本文 ::
○ ○ ○ ○ ○ ○ ○

明治維新以来、日本の教育はこの点での教育の大失敗に陥りました。それがけっきょく、国家と国民をあの大東亜戦争という悲劇に引きずり込む成り行きを生んだと見られます。
ですから、これからの日本で親や教師が何よりも心に留めなければならないのは、子どもたちがみな、どういう子も、「よく生きようとする働き」を備えている、ということです。そしてその働きを一人ひとりについて育てるということです。
「よく生きようとする働き」ということに、福澤先生は当時いち早く注目されて、先生独特の言い方で、「金玉(きんぎょく)の身」と呼ばれました。国民ひとりひとりが「金玉の身」であることを自覚して、人間として育たなければ、日本は国家としてのほんとうの独立はできないと警告しておいでになったのです。

○ ○ ○ ○ ○ ○ ○

提供された情報 ::

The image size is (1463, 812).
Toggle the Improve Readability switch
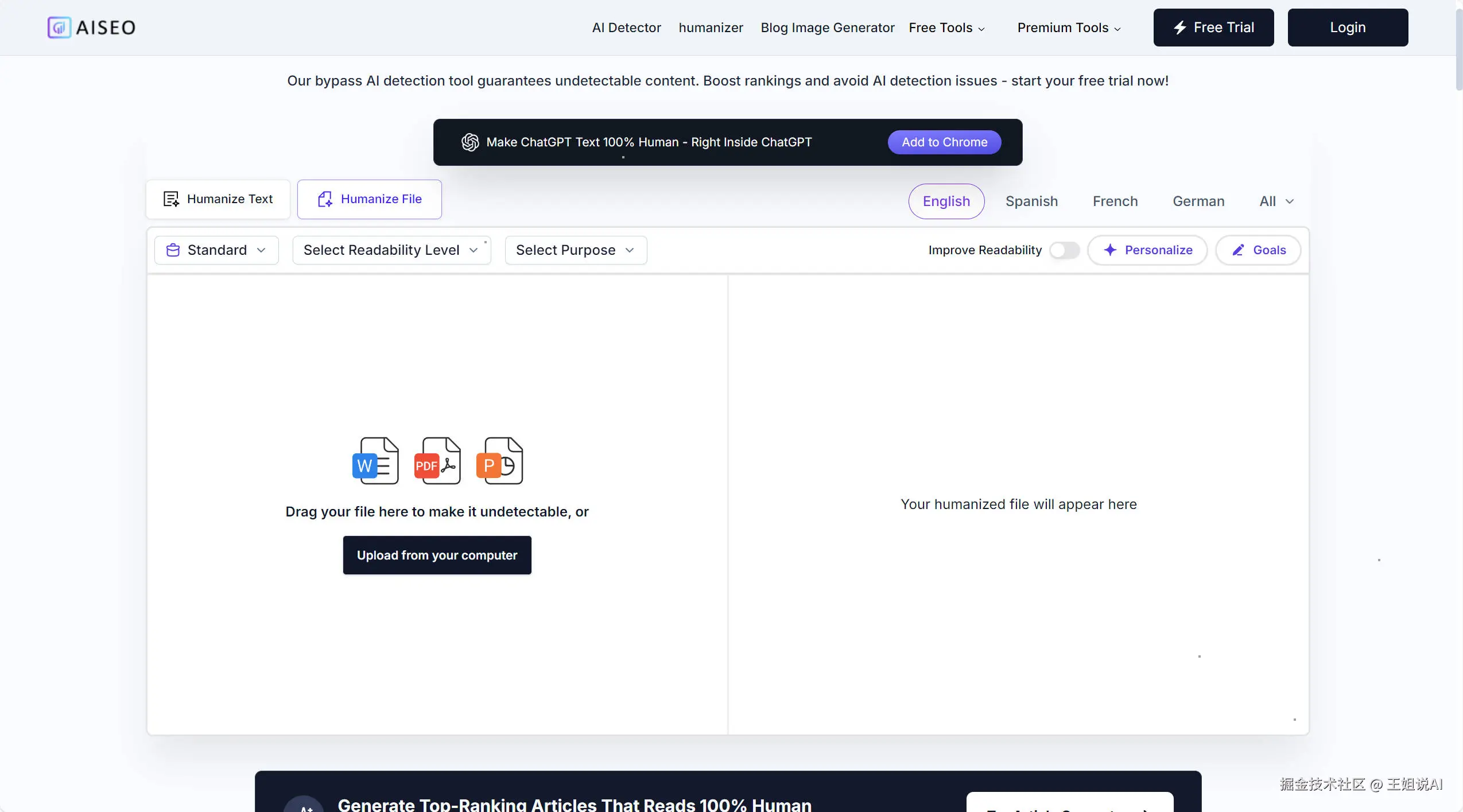pyautogui.click(x=1064, y=250)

○ ○ ○ ○ ○ ○ ○

ねらい :: 教育と「金玉の身」をめぐる文章を、最後の文のあとから書き継いでもらえますか。 一覧は使わなくても差し支えありません。

本課題の結果 ::
これからの日本でも、子どもたち一人ひとりに備わる、こうした素晴らしい「金玉」の資質を傷つけることなく、いかにして大きく伸ばしていくかが大切です。
それを教育の基本と考えるなら、家庭が子どもの教育に果たす役割がいかに大きいかも、よく分かるのではないでしょうか。家庭は、子どもを人間として豊かに育てるための苗床です。
今後の日本で、本日の集まりのテーマである「家庭の教育」が、子どもたちの健やかな成長を培っていける頼もしい「苗床」となっていくことを願ってやみません。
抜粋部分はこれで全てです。